The study by the Commonwealth Foundation finds that premiums rose by an average of 5.5 percent for individual plans and 4.4 percent for family plans between 2016 and 2017. That amounts to the largest increase for individual plans in three years and the largest for families in six years.

The amount that employees contribute to their premiums rose even faster. It increased by 6.8 percent for individuals and 5.3 percent for families. The average employee pays $1,415 a year for an individual plan or $5,218 a year for a family plan.

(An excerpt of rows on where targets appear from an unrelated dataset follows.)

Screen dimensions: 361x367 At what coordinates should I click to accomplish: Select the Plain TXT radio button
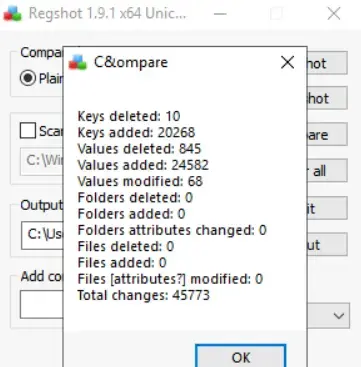click(28, 78)
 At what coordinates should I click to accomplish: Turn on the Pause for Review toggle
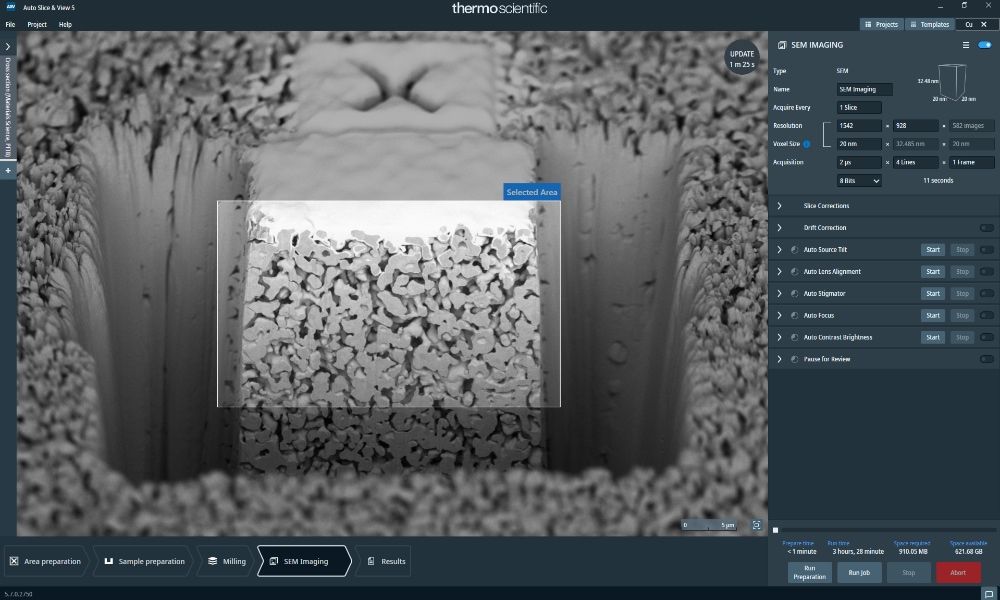tap(986, 359)
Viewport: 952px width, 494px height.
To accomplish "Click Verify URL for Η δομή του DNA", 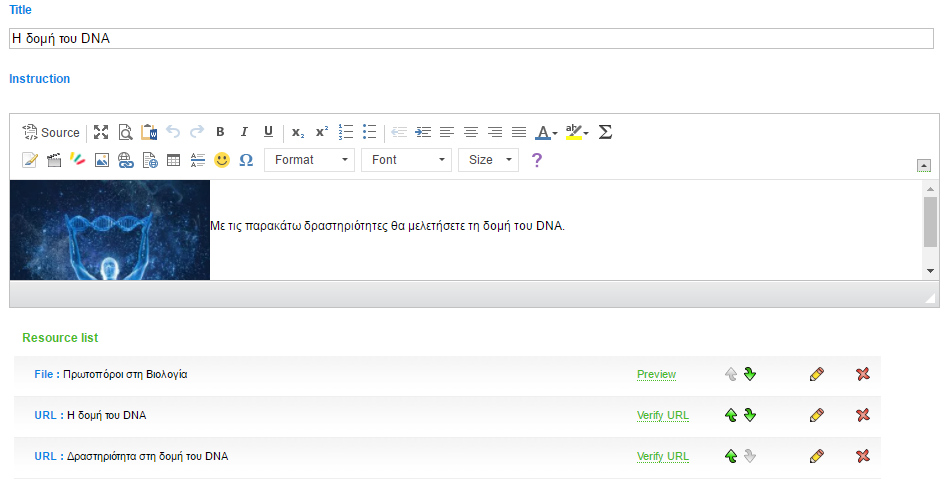I will pyautogui.click(x=663, y=416).
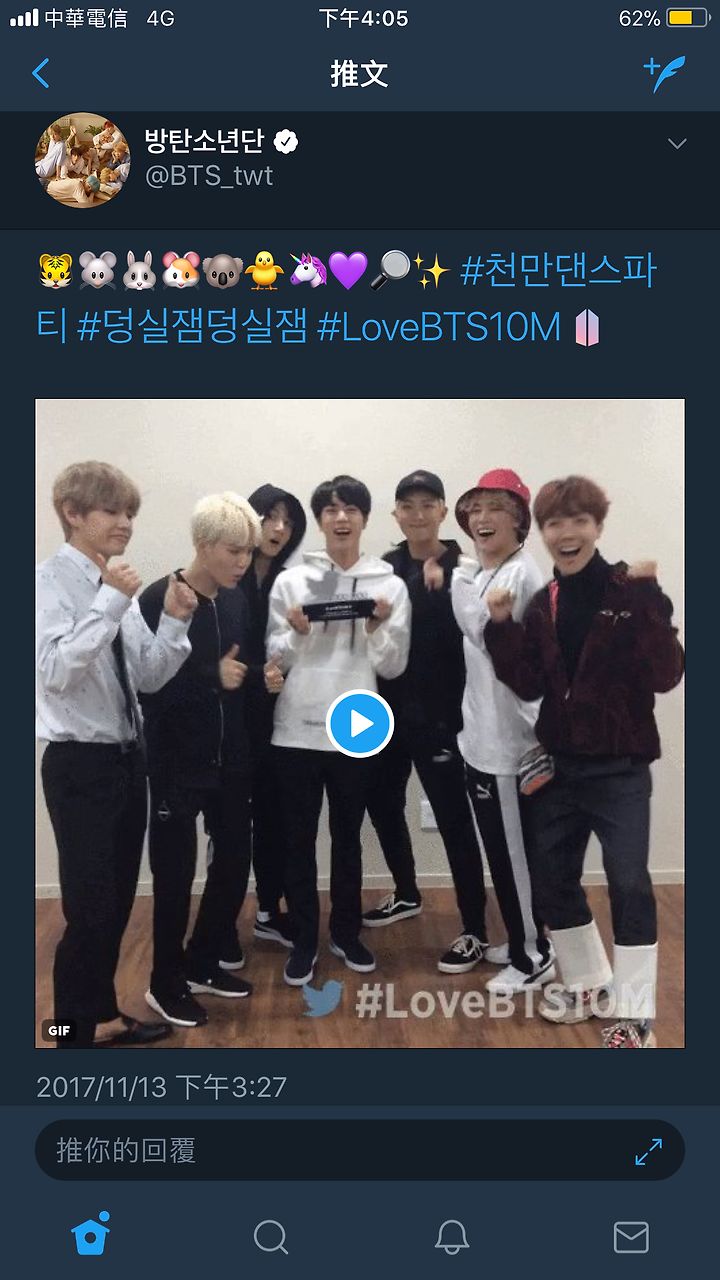Play the GIF with the play button
Image resolution: width=720 pixels, height=1280 pixels.
(360, 723)
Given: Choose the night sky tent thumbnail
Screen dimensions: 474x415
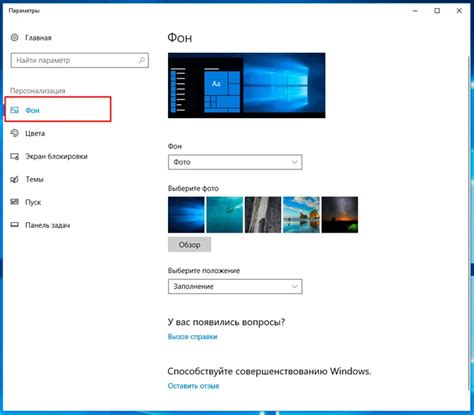Looking at the screenshot, I should point(340,215).
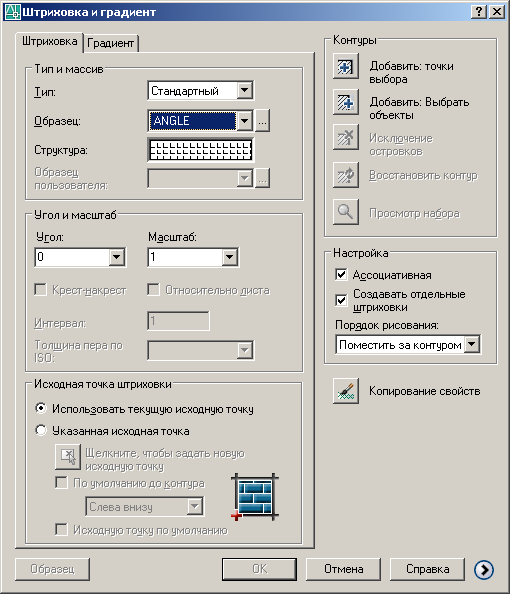Screen dimensions: 510x594
Task: Click the set new origin point icon
Action: pos(68,457)
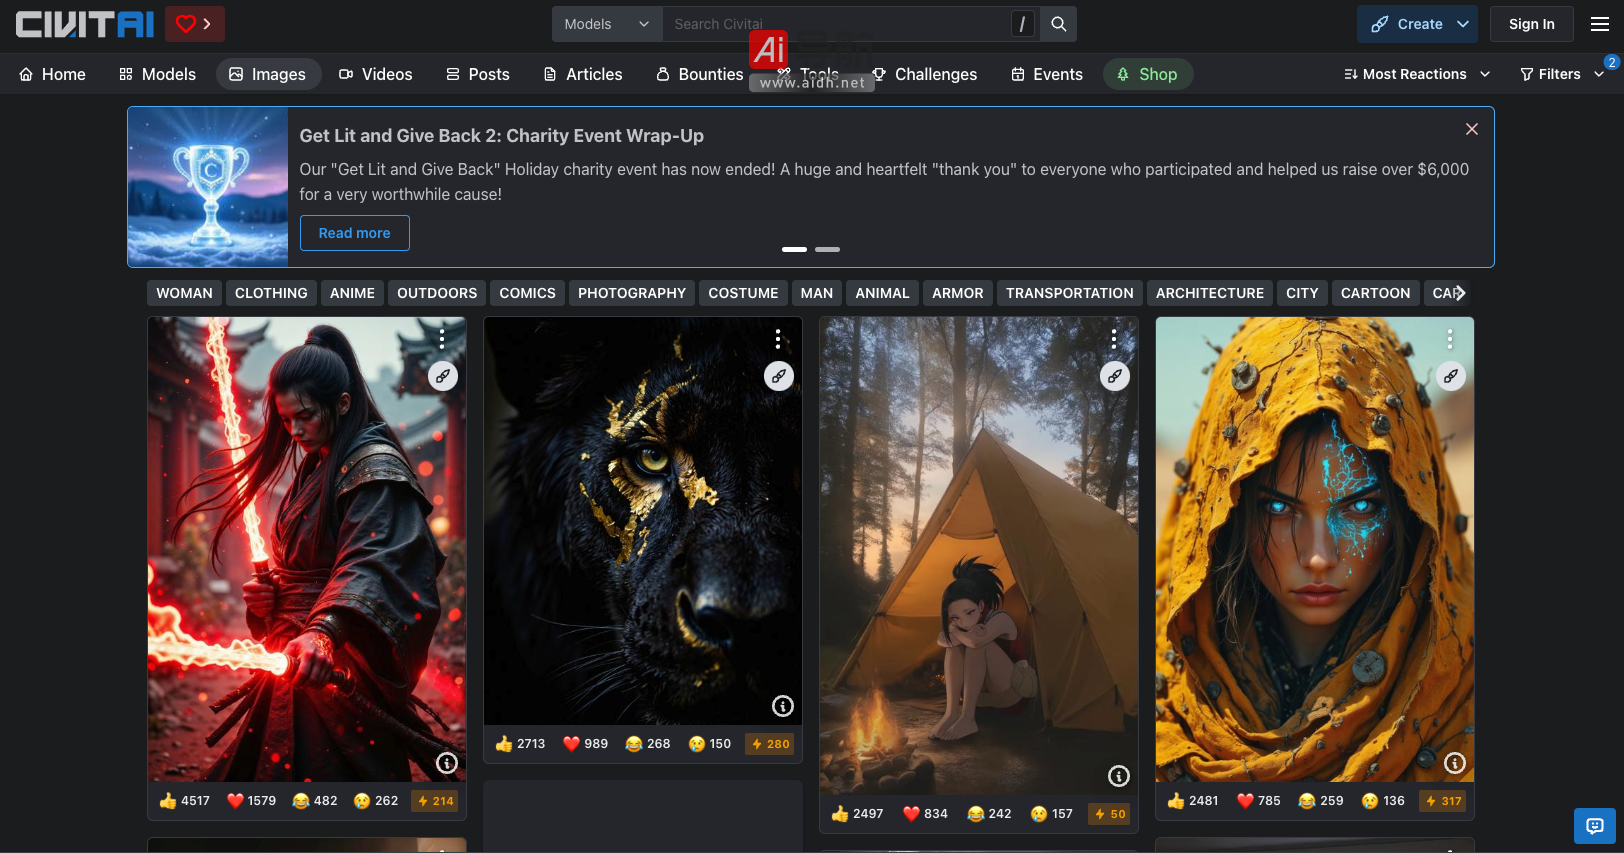Viewport: 1624px width, 853px height.
Task: Open three-dot menu on samurai image
Action: pos(442,340)
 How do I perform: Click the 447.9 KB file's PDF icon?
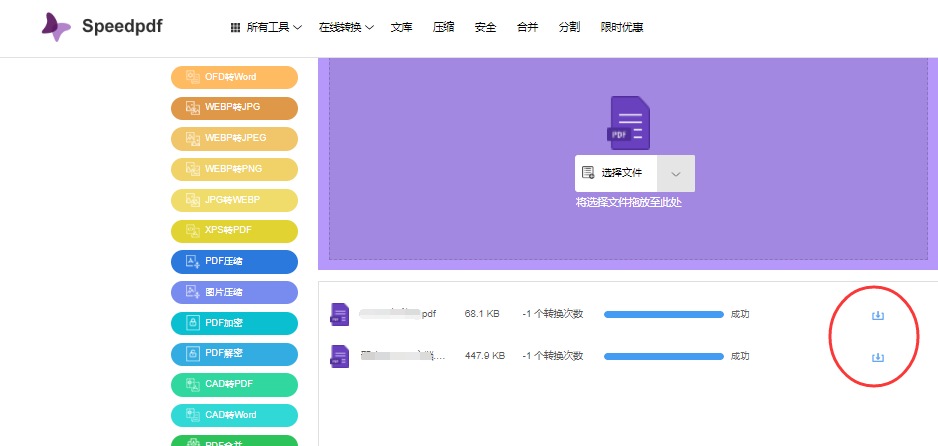(x=340, y=356)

Related: 10 states where insurance premiums have increased the most

There are big differences between states. Hawaiians, on average, only pay $675 a year for individual plans, while employees in Massachusetts pay an average of $1,747. For family coverage, Michigan is the cheapest, with employees contributing an average of $3,646, compared to $6,533 in Delaware, the most expensive state for family plans.

The rise in health care costs have clearly exceeded the rise in wages over the past decade. The average employee premium contribution is now 6.9 percent of the median income, up from 5.1 percent in 2008.

The trend toward high-deductible plans and higher out-of-pocket costs for employees has continued. The median deductible is now $1,808, or 4.8 percent of the median income. That’s up from 2.7 percent of the median income in 2008 and 3.7 percent in 2011.

That means that the median employee who hits their deductible in a year will spend roughly 12 percent of their income on health care.

Similar to premiums, there were large differences in deductibles between states, from a low of $863 in Hawaii to a high of $2,300 in Maine and New Hampshire.

The increased insurance costs, the study concludes, are mostly driven simply by the growth in the cost of health care.